One of my students last week was Marco, the marketing manager of a pharmaceutical company. When I asked, “If you could snap your fingers and, just like that, invent a product that could do anything, what would it be?” Marco leaned back in his seat and said, “Well, first of all, it’s important that, as a product, it relieve and not cure the problem.”

I tilted my head and asked, “Why’s that?”

“Because if it cures the problem then there won’t be any need for the product. My job is to alleviate the symptoms. That way we have a customer for life.”

My heart skipped a beat. “So invent a product that doesn’t involve symptoms.”

Marco thought for about five seconds, and then his eyes lit up. “I’d create a sunbathing product, you know, like suntan lotion. It would be a skincare product that worked as a prism, allowing you to become any color of the rainbow. In fact, you could market six products in one, depending on which color you wanted to be: red, orange, yellow, green, blue, whatever. Also, each of the six products could be further subdivided into three more products. For example, yellow could be light, medium, or dark. Then, of course, you could mix filters to create any color you wanted. And you know what else would be nice? You could color one arm blue and the other red, and we could create stencils so that people could make patterns on their skin.”

“What would you call it?”

Marco clamped his mouth shut and breathed in through his nose. He stared at the wall behind my back, and then said, “Chameleon.” Without missing a beat, he continued, “And we could promote it with an anti-racism campaign.”

I was impressed but not surprised. I’ve had many lessons with Marco and he’s a genius at his job. With five more minutes in the lesson, I asked, “If you were selected to be a member of a committee that had to decide what to put in a time capsule that would be launched into outer space for extra-terrestrials to find, the idea being that the objects in the capsule would give them an impression of humanity and life on Earth in general, what would you include?”

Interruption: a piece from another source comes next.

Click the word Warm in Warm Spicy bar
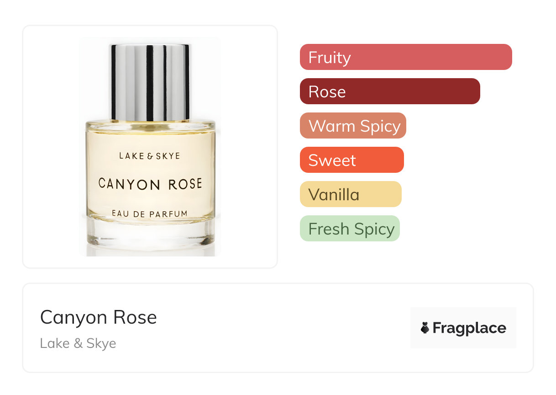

Marco clasped his hands and then leaned forward resting his chin on his knuckles and his elbows on the desk. His head bobbed up and down as he spoke, “Copies of the Odyssey and the Bible, a wheel, an instrument like a guitar or a piano, a seed, and a soccer ball.”

Again, he had been quick, most students took a minute or two to think of what they’d include and, having four and a half minutes remaining, I asked what he thought the worst job in the world was.

“You’d think the worst job is to cook rats in Bombay,” he said, “but it’s not. To me, it’s any job that prevents you from being yourself or that goes against society.”

“For example?”

“To work for the mafia, to sell products that are unhealthy like cigarettes.” He paused, looked up at the ceiling. “Or to be the Pope.”

“The Pope? Really? Why?”

“Because you have no chance to be yourself. You’re a puppet.”

So that’s it, Shaw. Marco would rather cook rats in Bombay than be Pope. All I know is that I wouldn’t want any of those jobs, and that I’d definitely include a few more things in the time capsule, like a computer, a cell phone, an audio recording of a heart beating, children laughing, wind rustling the leaves of a tree, and a wave forming, crashing, and then washing up a beach. I’d add Michelangelo’s PietĂ , a CD of Bach’s concerto for two violins, maybe a wedding ring, a slice of pizza, a painting by Picasso (probably La Guernica), definitely a bottle of wine and, well, maybe two bottles of wine, one white and the other red.

Actually, scratch the red. I’m drinking it now.